= Written task A =
Translate this sentence from the book review into Spanish: "I went through every remotely military character from books, TV, movies and came up with nothing."

= Page text =
Maybe with Harper he won't be able get back to normal, but something like it just might do.
Something Like Normal is a brilliant, fantastic debut with a lead character like one I doubt you've ever read before and like one I doubt you'll ever read again.
I spent the beginning of the book trying to figure out who it was Travis reminded me of - which character. I went through every remotely military character from books, TV, movies and came up with nothing. I thought about male main characters or narrators and still came up with nothing. Know why? He doesn't remind me of anyone.
I thought he did because Trish Doller has drawn him so well, flesh her character out so full that even after just a little bit of the story, I felt like I knew Travis. (Which, in turn, led me to thinking he reminded me of someone else.) He is a character that feels so real, so quickly that it's hard to believe you just 'met' him a few pages or chapters ago.

= Written task B =
Rewrite the entries starting at the line that contains "Image resolution: width=1568" and ending at the line that contains "click(x=1281, y=545)", lowering every click coordinate by 148.

= Supplied data =
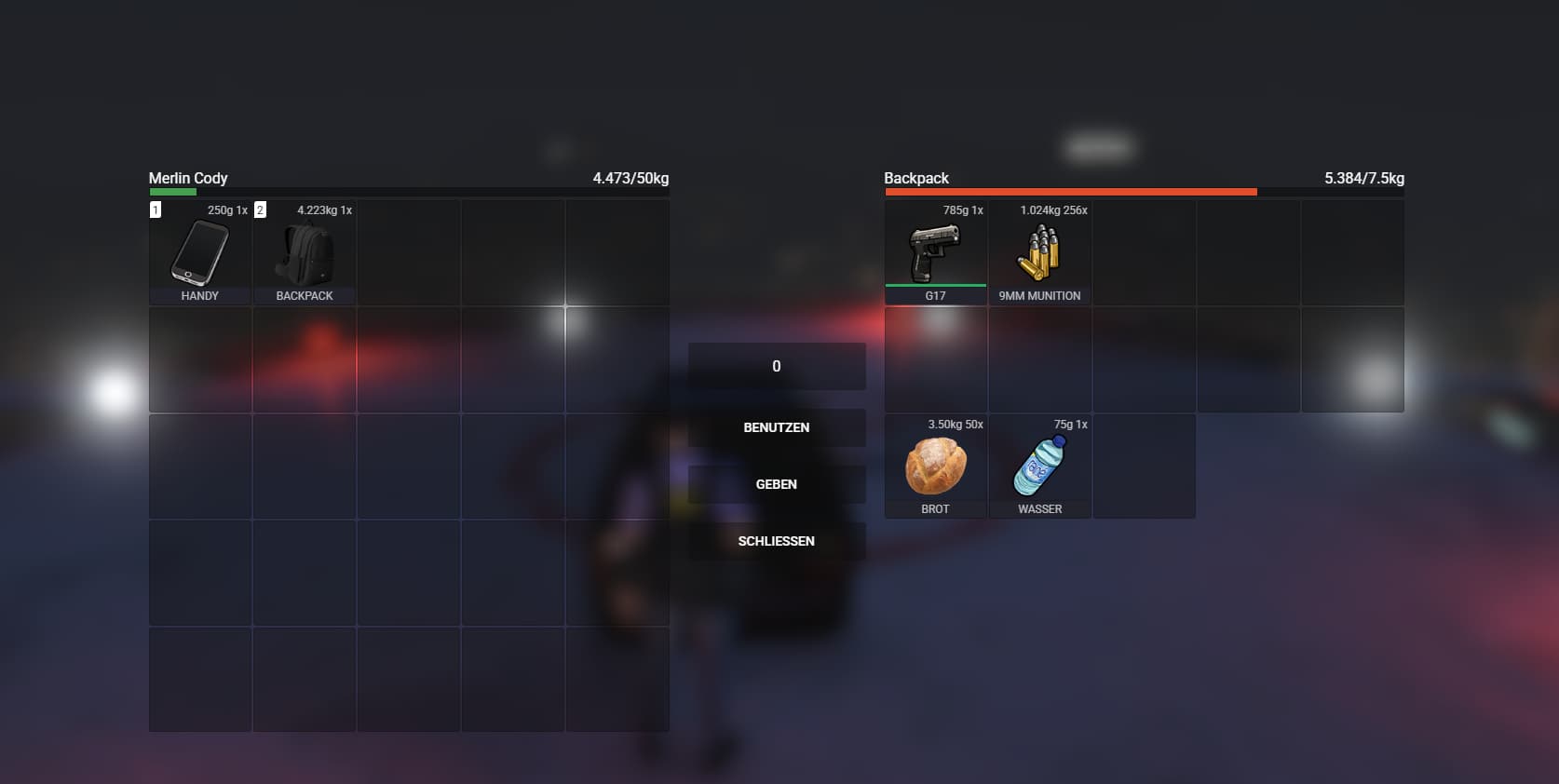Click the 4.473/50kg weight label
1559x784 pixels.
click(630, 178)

---

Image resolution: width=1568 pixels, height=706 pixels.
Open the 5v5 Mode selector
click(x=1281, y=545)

= Task solution A =
Repasé cada personaje remotamente militar de libros, televisión y películas, y no encontré nada.

= Task solution B =
Image resolution: width=1568 pixels, height=706 pixels.
Open the 5v5 Mode selector
click(x=1133, y=397)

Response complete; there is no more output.